Really Good Movies

Saturday, July 08, 2006

Hollow Man

Movie: Hollow Man (2000)
Watched with: Angelo

I wanted to see this because, after liking the corporate criticism of Robocop and the fascism psuedo-critique of Starship Troopers, I wanted to see some more Paul Verhoeven, and Angelo refused to watch Basic Instinct.

Unfortunately, Hollow Man lacks the screenwriter behind those better scifi movies, and in their place is the guy who brought us such thoughtful masterpieces as Air Force One and End of Days.

The very first scene of Hollow Man is already dumb, as an impossibly loud and impossibly fast rat (have you ever heard a rat loudly squeak or seen it run?) is eaten by an invisible gorilla. Considering gorillas are herbavores--not even omnivores like chimpanzees and humans--this is about is implausible as the invisibility serum itself.
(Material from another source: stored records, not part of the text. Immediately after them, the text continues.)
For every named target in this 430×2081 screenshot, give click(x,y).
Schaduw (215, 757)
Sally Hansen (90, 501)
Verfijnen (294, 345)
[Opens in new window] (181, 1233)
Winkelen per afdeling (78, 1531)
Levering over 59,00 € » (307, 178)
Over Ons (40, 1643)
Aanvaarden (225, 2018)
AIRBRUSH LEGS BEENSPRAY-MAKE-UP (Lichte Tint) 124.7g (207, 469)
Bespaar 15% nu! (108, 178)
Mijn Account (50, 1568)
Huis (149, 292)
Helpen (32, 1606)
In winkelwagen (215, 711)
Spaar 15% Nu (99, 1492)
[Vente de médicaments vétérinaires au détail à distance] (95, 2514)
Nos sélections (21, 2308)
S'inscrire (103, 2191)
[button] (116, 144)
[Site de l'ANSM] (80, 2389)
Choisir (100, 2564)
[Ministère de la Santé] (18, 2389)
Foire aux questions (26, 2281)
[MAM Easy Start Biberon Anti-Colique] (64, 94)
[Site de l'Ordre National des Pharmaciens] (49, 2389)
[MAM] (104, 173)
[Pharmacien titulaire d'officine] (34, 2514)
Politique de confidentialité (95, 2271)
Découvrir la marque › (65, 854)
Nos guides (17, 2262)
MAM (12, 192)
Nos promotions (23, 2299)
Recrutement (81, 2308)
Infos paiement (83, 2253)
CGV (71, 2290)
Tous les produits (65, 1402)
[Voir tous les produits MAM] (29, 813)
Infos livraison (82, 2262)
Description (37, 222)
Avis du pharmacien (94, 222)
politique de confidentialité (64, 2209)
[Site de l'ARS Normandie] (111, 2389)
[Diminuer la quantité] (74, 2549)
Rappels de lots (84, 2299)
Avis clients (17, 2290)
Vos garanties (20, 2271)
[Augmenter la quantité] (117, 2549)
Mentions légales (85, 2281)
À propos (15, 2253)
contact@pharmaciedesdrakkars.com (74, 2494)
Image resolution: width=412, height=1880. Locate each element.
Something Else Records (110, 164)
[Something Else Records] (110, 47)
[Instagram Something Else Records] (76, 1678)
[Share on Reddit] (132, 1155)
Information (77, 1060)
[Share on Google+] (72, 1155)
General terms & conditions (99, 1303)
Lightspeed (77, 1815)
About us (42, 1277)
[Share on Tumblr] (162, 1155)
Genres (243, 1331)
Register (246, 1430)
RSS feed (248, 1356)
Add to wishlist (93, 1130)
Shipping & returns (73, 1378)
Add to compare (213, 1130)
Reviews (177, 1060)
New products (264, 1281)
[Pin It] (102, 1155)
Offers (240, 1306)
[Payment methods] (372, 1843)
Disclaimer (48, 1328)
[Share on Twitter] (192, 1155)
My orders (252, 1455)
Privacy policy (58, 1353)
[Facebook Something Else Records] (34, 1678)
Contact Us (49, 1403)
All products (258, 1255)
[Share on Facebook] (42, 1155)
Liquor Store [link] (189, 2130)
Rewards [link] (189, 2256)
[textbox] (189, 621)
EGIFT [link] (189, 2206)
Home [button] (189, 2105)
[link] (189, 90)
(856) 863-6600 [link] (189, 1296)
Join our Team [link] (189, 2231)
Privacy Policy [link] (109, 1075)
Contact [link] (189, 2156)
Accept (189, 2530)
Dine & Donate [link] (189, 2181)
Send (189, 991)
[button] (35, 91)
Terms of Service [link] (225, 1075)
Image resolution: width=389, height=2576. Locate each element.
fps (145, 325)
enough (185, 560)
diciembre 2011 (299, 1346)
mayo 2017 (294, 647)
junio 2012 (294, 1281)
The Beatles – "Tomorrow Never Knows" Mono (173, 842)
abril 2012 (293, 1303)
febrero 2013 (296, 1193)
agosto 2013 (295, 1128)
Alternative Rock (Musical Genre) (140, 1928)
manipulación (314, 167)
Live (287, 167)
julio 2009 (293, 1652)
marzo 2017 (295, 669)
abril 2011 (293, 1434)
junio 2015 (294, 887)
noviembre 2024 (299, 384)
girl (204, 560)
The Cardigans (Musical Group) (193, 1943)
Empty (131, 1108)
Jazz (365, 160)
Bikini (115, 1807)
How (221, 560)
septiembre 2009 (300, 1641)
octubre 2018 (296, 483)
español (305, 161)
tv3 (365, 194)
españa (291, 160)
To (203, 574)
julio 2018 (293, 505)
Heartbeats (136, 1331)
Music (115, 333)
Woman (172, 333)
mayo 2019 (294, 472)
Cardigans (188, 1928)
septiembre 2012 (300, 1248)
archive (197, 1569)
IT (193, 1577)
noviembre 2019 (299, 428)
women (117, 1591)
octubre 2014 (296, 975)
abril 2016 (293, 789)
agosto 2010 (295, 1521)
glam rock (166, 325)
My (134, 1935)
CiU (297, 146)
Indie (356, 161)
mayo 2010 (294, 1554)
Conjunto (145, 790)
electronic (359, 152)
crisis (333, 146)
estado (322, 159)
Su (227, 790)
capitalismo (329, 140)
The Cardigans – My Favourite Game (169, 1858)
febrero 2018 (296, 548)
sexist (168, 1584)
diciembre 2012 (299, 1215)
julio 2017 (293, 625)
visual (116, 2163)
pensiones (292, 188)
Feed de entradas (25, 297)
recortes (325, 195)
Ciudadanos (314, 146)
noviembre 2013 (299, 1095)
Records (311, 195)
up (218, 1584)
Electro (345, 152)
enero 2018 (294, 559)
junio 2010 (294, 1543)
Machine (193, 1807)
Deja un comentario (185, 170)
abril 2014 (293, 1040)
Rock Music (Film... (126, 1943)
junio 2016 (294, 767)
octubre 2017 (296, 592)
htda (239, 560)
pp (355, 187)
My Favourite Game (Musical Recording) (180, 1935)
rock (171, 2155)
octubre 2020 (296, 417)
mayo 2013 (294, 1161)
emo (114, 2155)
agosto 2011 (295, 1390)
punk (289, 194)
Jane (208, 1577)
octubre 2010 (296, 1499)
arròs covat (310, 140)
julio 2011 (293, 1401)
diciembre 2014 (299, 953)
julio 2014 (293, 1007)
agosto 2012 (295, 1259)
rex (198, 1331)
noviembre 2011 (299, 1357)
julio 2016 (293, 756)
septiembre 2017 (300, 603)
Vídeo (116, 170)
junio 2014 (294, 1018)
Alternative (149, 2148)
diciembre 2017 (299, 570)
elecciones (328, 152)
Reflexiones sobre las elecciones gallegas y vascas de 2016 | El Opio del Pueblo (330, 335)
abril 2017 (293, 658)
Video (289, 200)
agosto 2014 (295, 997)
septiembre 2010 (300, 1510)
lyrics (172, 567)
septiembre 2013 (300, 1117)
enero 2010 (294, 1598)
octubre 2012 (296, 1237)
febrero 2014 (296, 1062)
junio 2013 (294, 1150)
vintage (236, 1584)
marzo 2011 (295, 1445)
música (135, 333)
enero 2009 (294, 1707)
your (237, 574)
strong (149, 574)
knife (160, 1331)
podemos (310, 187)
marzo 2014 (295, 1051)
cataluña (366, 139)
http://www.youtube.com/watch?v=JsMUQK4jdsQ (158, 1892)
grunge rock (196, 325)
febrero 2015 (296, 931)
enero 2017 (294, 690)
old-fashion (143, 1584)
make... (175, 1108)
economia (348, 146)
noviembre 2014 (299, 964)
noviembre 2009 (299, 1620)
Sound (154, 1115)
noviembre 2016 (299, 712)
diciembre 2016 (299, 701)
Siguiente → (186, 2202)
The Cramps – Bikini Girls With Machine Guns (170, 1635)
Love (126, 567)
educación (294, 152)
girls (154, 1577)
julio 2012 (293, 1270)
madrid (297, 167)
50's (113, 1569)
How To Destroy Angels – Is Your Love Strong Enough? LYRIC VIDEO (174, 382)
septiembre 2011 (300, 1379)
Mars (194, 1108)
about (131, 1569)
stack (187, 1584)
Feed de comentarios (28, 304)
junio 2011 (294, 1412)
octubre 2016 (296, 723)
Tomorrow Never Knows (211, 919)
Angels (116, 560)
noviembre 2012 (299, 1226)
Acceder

More generally, the first 45 minutes or so of the movie are pretty good. The invisibiity effect is cool, the characters (while not exactly deep) are distinguishable and passably interesting, and it's all fittingly dramatic.

The movie fails once the screenwriter got bored and had Kevin Bacon just turn evil.
There's an interesting moment where he realizes no one can stop him from spying on his hot neighbor and he says, "I shouldn't...but...who would know?"
It could have been really cool if the movie was about his slow descent into creepiness.
Instead, he just breaks in and rapes her. Ugly and obvious and boring.

The other way it could have been interesting is if he turned evil immediately but then he stayed out of sight, and the other characters could be constantly paranoid about whether or not he's there. It kind of tries to do this, but then they get bored and have him start smashing windows and it's dumb.

The climax is senseless and uninteresting, inexiplicably involving an exploding elevator shaft.

The way in which Paul Verhoeven is awesome is not a way which precludes him doing shit movies, so I can't really say I'm dissapointed, but it should have been better.